---------- SOURCE TEXT ----------
Control flow tasks

ETLBox comes with a fair set of ControlFlow Tasks that allow you to most common task on a relational database. This will give you an overview of these tasks.

Create, Drop and IfExists tasks

There are a lot of tasks that can help you to create, drop or check the existence of database objects. In the following there will be example how to create tables, views, procedures, indexes or databases, how to drop them and how to check for their existence.

Tables

CreateTables Task

CreateTableTask will help you to create a table on the database. You can pass either a TableDefinition object or a table name and a list of table columns.

Here is an example with passing the table name and a list of table columns

List<TableColumn> columns = new List<TableColumn>() {
    new TableColumn("Id", "INT",allowNulls:false,isPrimaryKey:true, isIdentity: true),
    new TableColumn("value2", "DATE", allowNulls:true),
    new TableColumn("value3", "DECIMAL(10,2)",allowNulls:false) { DefaultValue = "3.12" },
    new TableColumn("compValue", "BIGINT",allowNulls:true) { ComputedColumn = "(value1 * value2)" }
};            
           
CreateTableTask.Create(connectionManager, "tablename", columns);

A table column describe the column in the database with the most used attributes: Name, Data type (use the data type which you are most familiar with, there will be an attempt to convert the database type into the right database specific format), if the column is nullable, if the column is a primary key and if the column is used as identity column. (Serial for Postgres or auto increment for MySql). Additionally, you could specify if the column is a computed column or if it has a default value.
---------- SUPPLIED DATA ----------
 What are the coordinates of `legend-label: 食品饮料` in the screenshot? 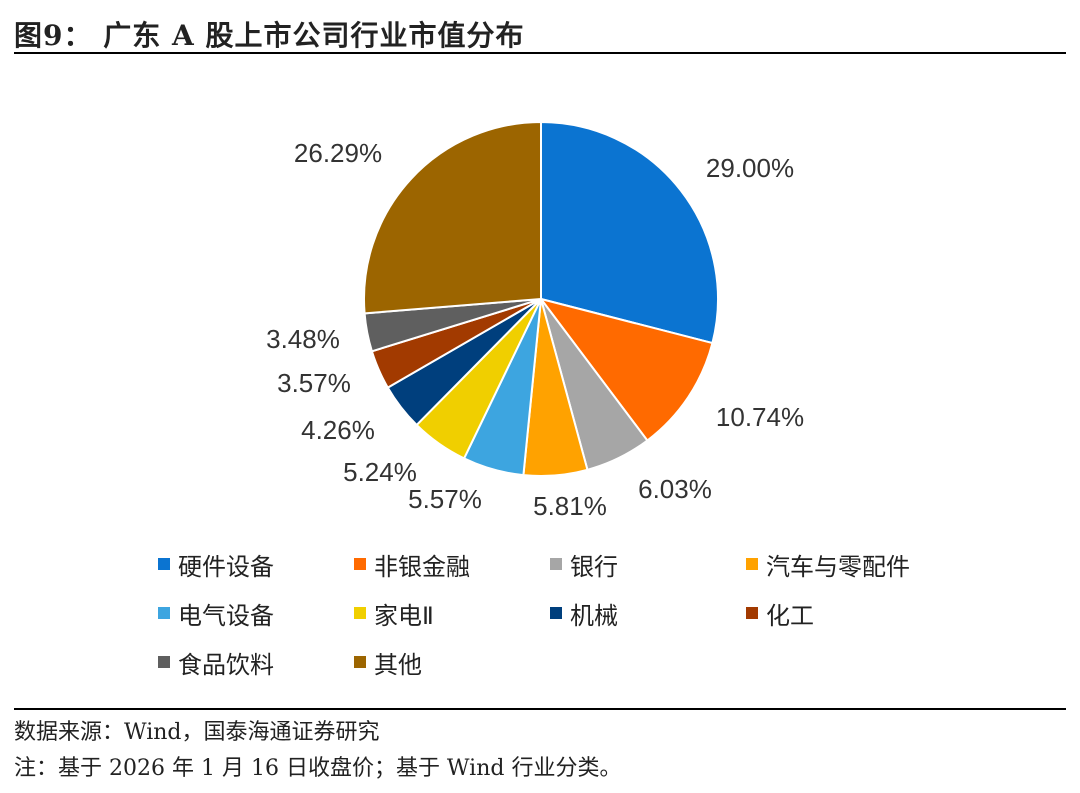 It's located at (226, 664).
----------
WORK INSTRUCTIONS> Reproduce word for word the passage in the ETLBox control flow text above, starting with "There are a" and going on through "for their existence.".

SOLUTION>
There are a lot of tasks that can help you to create, drop or check the existence of database objects. In the following there will be example how to create tables, views, procedures, indexes or databases, how to drop them and how to check for their existence.